Non è che finalmente mi era cresciuta un’anima?

Forse Pinocchio si era trasformato in un bambino vero?

Era ridicolo, impossibile, incredibile. Eppure me ne stava venendo il sospetto. Forse era così, forse la nascita di Lily Anne e la mia trasformazione in papà Dex, unite agli altri implausibili eventi delle ultime settimane, avevano infine fatto fuori il Deviato Danzatore che ero sempre stato. Forse i devastanti momenti d’orrore trascorsi con il gelido sguardo bluastro di Alana puntato addosso avevano fatto la loro parte, scuotendo le ceneri per far germogliare il seme. Forse ora ero diventato un individuo nuovo, felicemente pronto a vivere da essere umano, a piangere e a ridere senza dover fingere, e a guardare uno show televisivo senza domandarmi che effetto avrebbero fatto gli attori legati a un tavolo con il nastro isolante: era mai possibile? Mi ero dunque trasformato nel neonato Dexter, pronto a prendere il suo posto in un mondo di persone autentiche?

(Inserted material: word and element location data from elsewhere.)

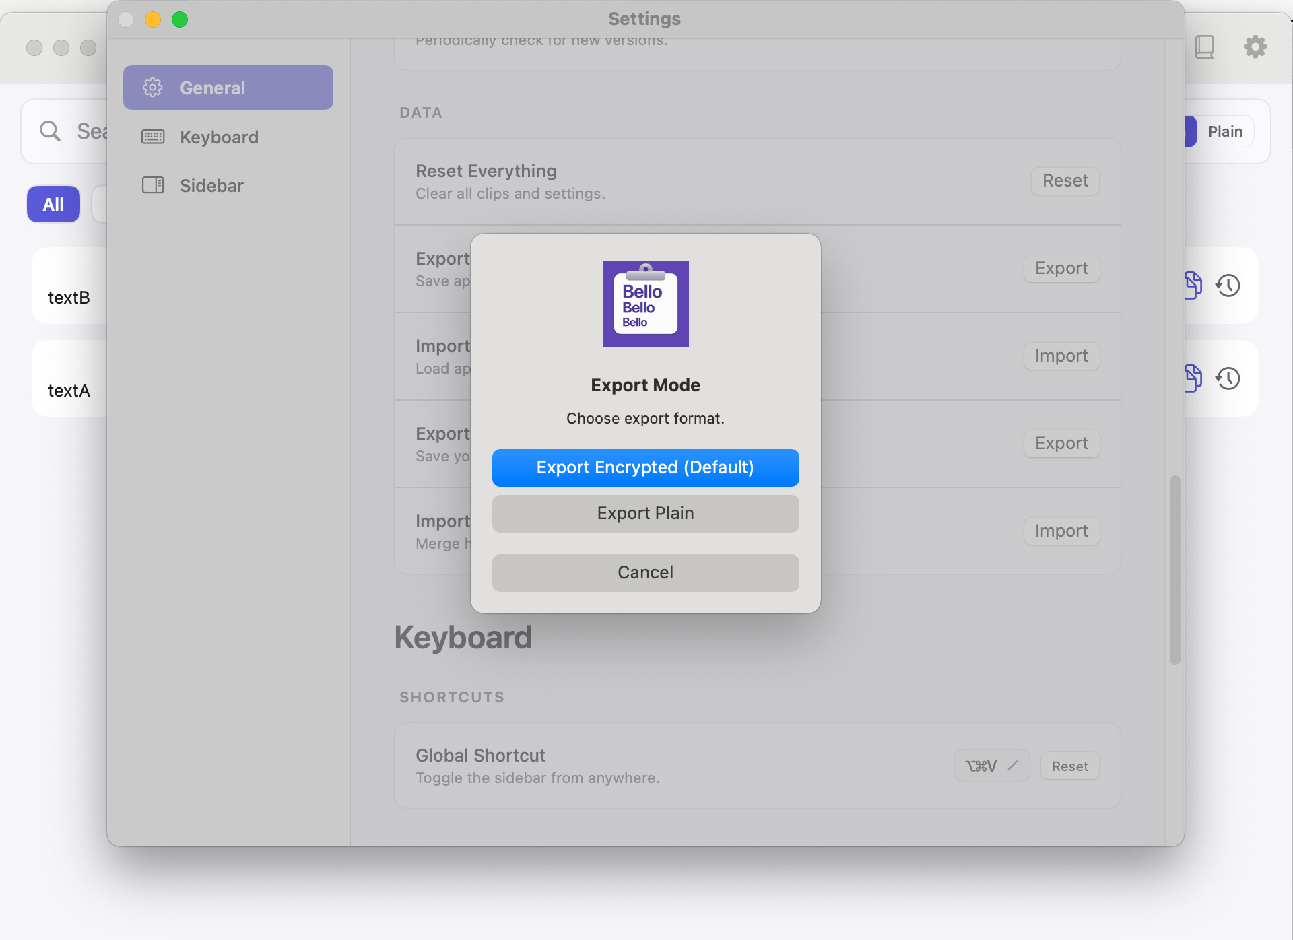The image size is (1293, 940).
Task: View textB history via clock icon
Action: [1228, 285]
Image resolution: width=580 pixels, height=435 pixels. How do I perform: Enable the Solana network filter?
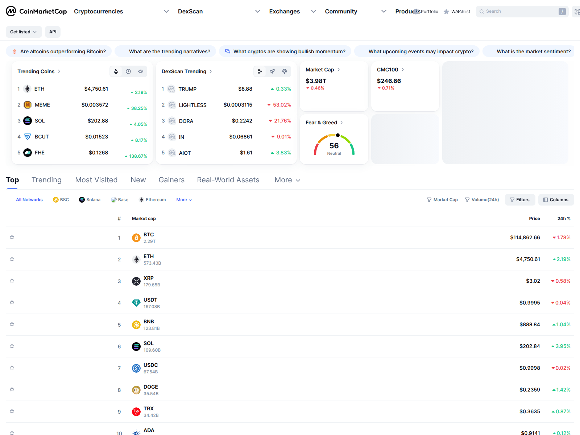[x=90, y=199]
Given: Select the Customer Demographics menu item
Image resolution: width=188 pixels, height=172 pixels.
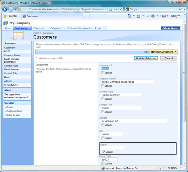Looking at the screenshot, I should 80,28.
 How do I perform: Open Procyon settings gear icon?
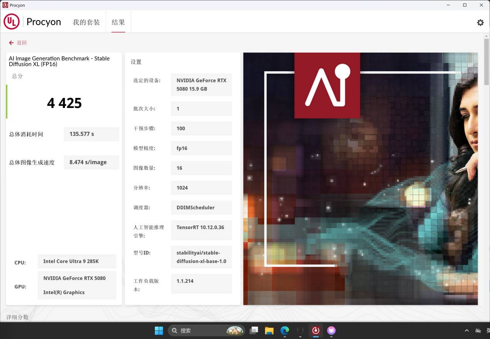pos(480,22)
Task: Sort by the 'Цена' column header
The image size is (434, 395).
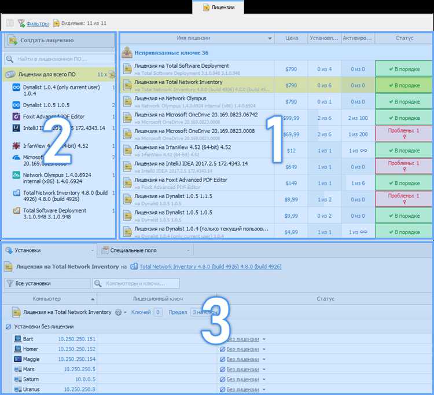Action: point(292,38)
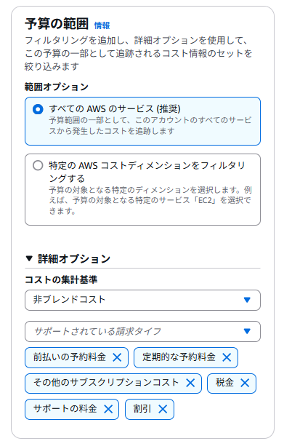Open the 非ブレンドコスト cost aggregation dropdown
284x441 pixels.
coord(142,300)
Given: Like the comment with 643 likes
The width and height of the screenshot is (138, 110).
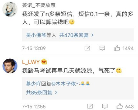Looking at the screenshot, I should [x=120, y=106].
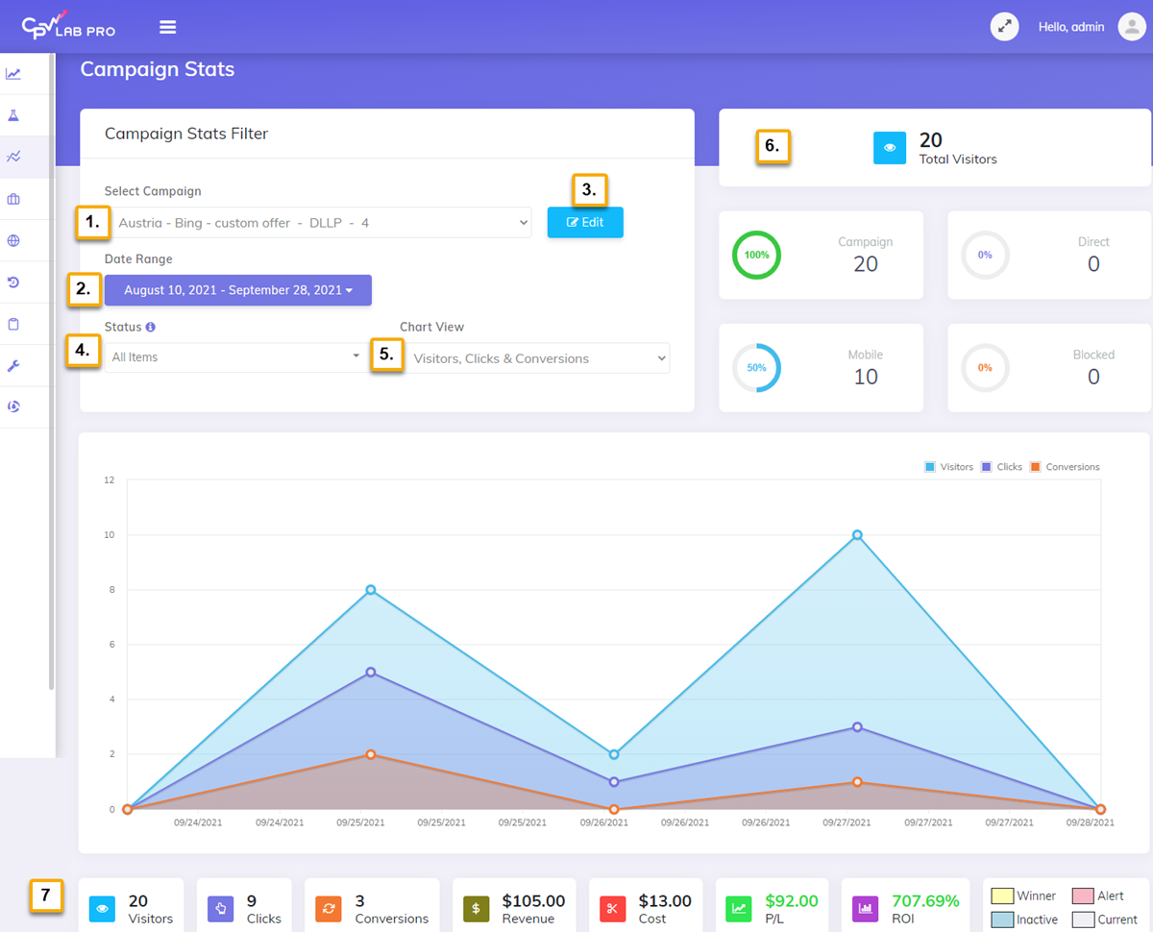Image resolution: width=1153 pixels, height=932 pixels.
Task: Click the wrench tools icon in sidebar
Action: [13, 365]
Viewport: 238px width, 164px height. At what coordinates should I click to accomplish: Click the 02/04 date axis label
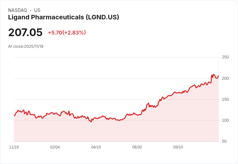pyautogui.click(x=55, y=147)
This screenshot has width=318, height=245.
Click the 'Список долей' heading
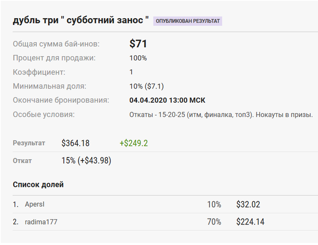click(x=38, y=185)
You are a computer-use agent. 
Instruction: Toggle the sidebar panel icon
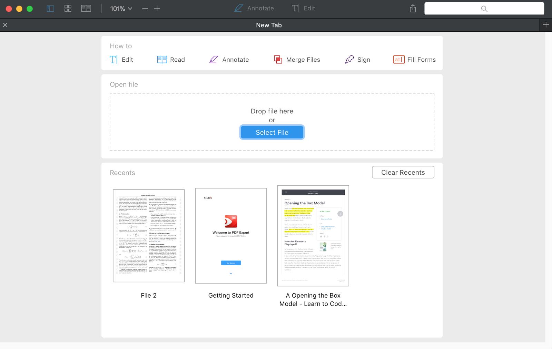coord(50,9)
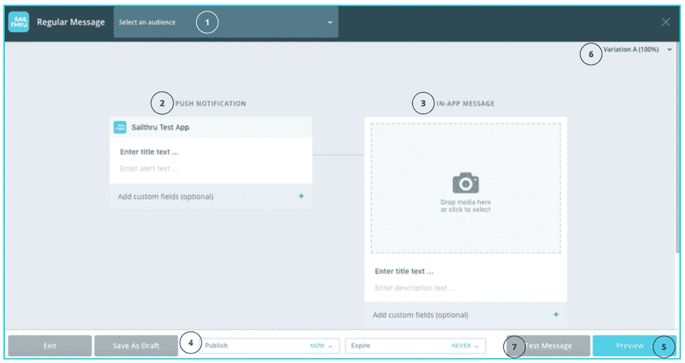Close the message editor with X
This screenshot has height=363, width=685.
(665, 22)
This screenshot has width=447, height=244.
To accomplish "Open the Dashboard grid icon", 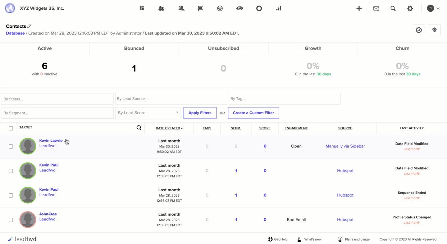I will coord(142,8).
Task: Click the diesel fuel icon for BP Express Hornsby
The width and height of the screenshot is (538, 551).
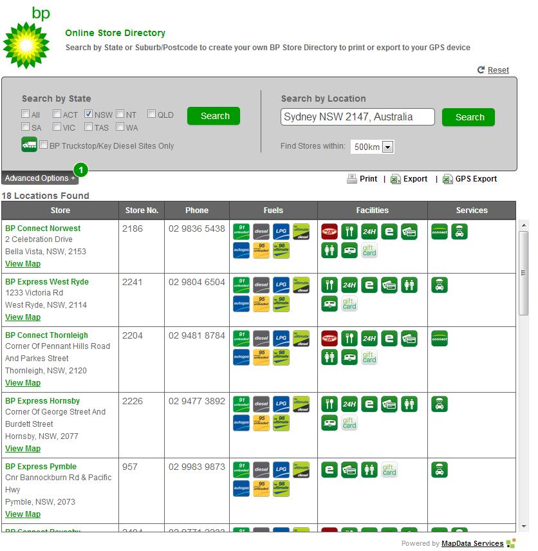Action: [261, 404]
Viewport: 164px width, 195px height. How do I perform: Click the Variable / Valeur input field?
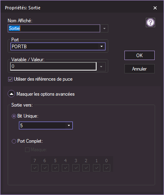[53, 66]
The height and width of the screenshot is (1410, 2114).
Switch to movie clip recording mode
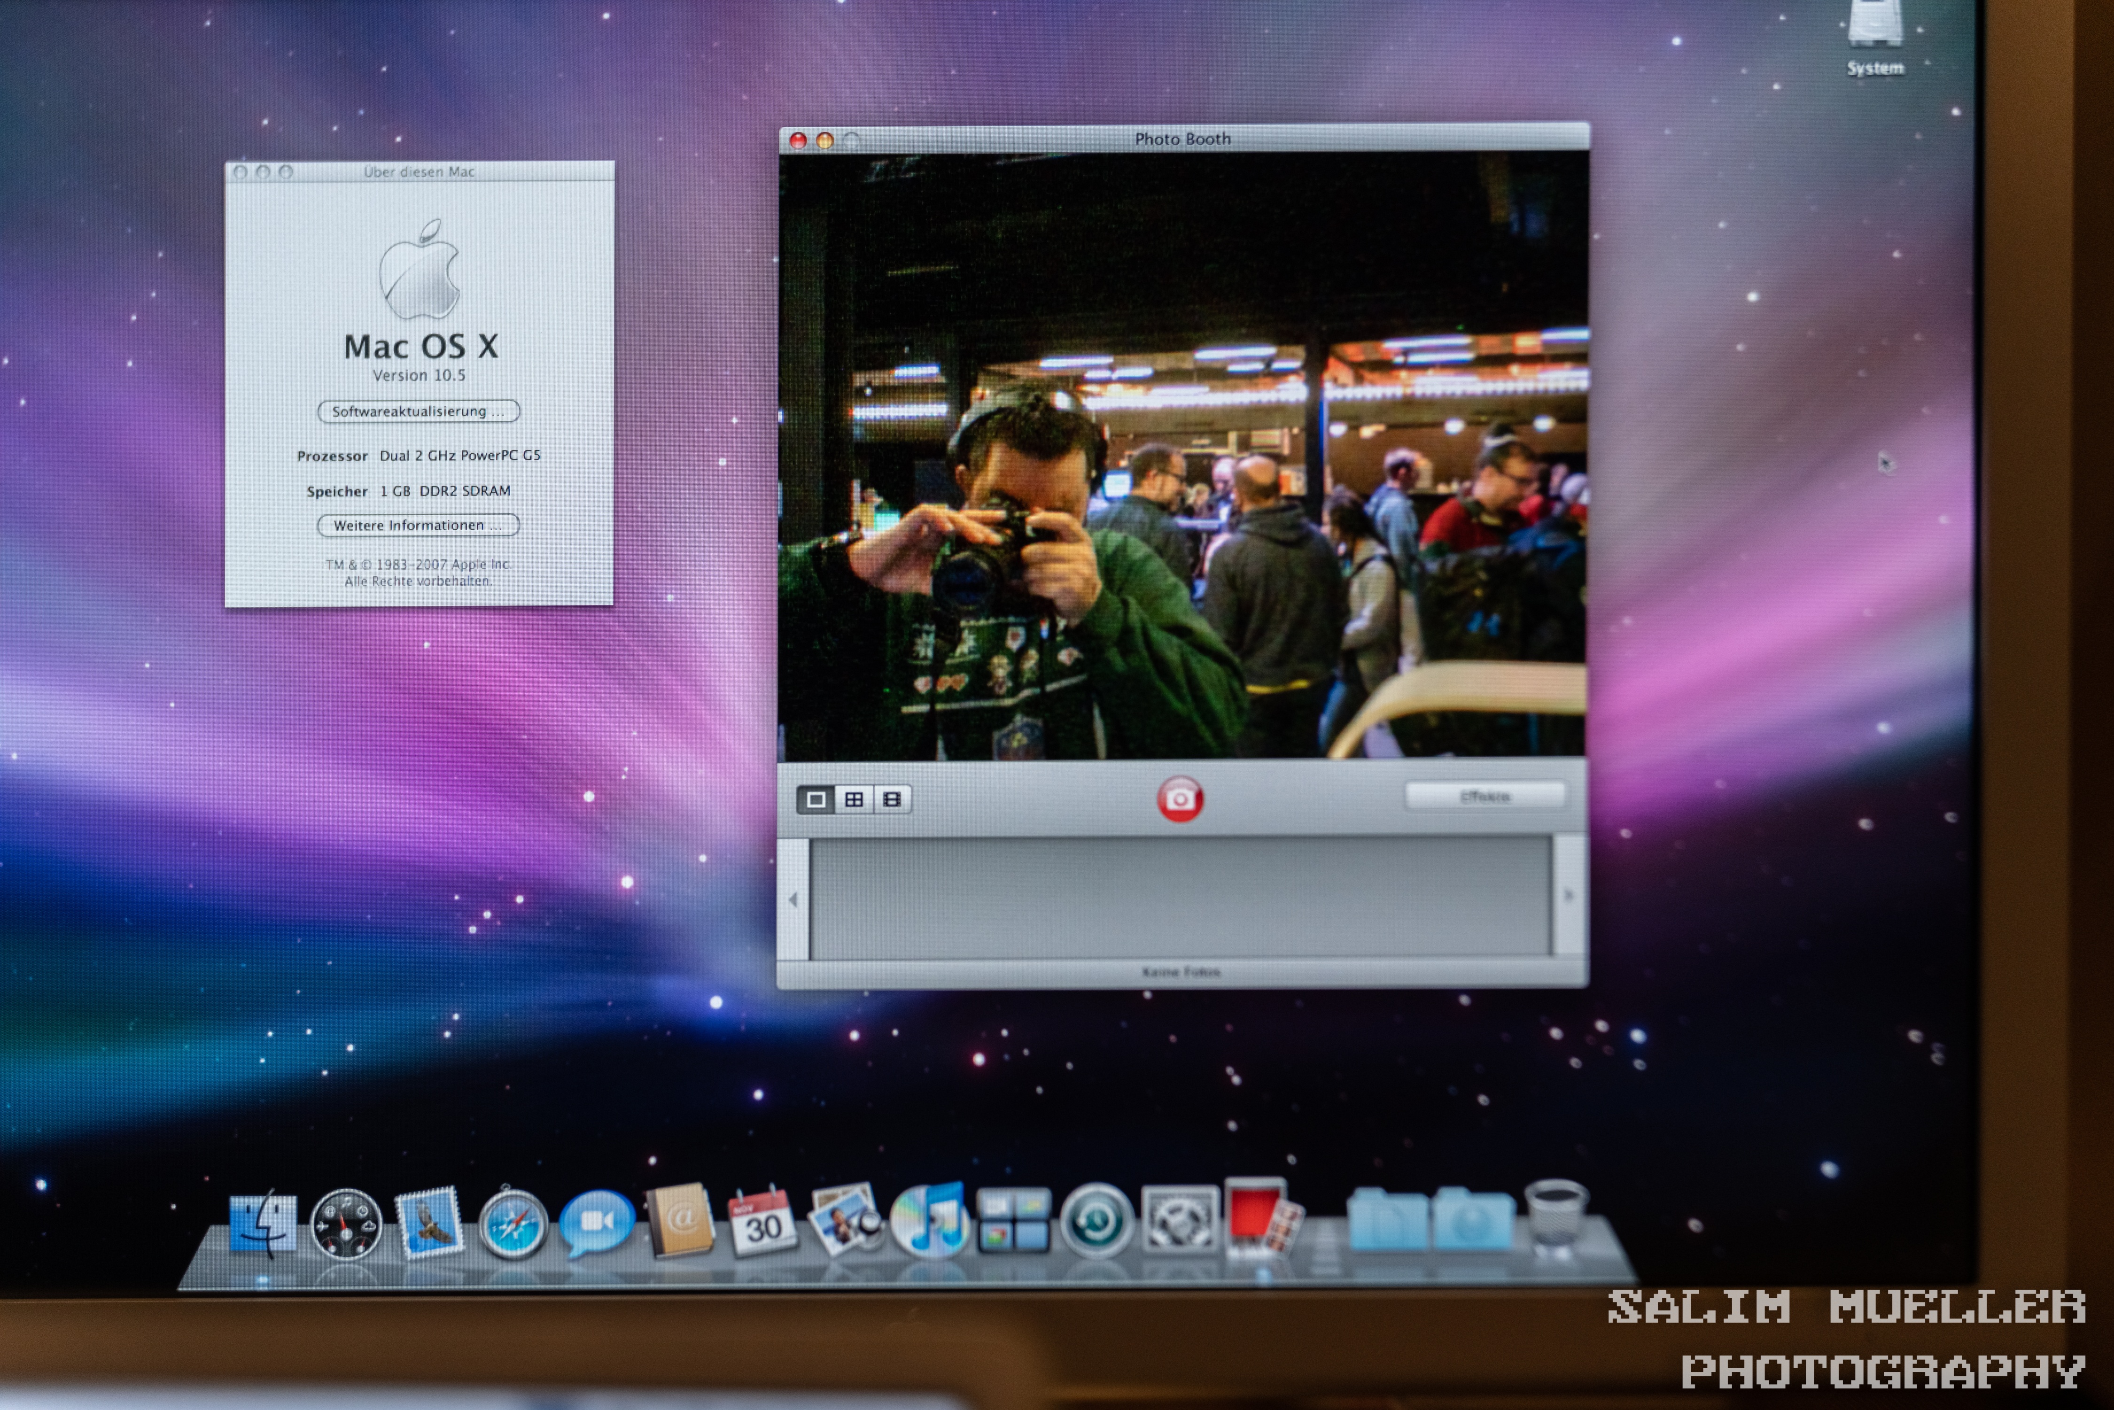(x=892, y=799)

Mi parevano tutte speculazioni interessanti e, mentre ero concentrato a parlarmi addosso, per poco non rischiai di farmi ammazzare. Tutto preso a meravigliarmi di me stesso, non mi accorsi che stavamo camminando nel parco attraverso la pista di go-kart e che mi trovavo leggermente più avanti degli altri. Intento alle mie ridicole meditazioni, mi trovai vicino al capanno, al termine della pista, e quasi finii addosso a due pirati che erano inginocchiati a terra nel tentativo di far partire un gokart vecchio di trent’anni. Mi guardarono, sbattendo stupidamente le palpebre. Accanto a loro giacevano due grosse coppe da punch.

— Ehi — disse uno. — La nostra carne. — Portò la mano alla fusciacca rossa da bucaniere.

Fortunatamente non sapemmo mai se ne avrebbe estratto un’arma o un pacchetto di gomme da masticare, perché Brian arrivò tempestivo alla baracca e gli sparò, mentre Chutsky, che aveva fatto il giro, calciò il compagno all’altezza della trachea così violentemente che la sentii spezzarsi. Il pirata crollò all’indietro, stringendosi la gola, rantolante.

— Bene — disse Brian, guardando Chutsky con una certa simpatia. — Vedo che non sei solo un belloccio.

— Già, faccio paura, eh? — disse Chutsky amaramente. — Diciamo che ci so fare. — Per essere uno che era appena sopravvissuto illeso a un sabba cannibale, mi parve si stesse buttando un po’ giù, ma può essere che le scariche del Taser gli avessero provocato ripercussioni a livello emozionale.

— Dexter, dico sul serio — fece Brian. — Guarda dove metti i piedi.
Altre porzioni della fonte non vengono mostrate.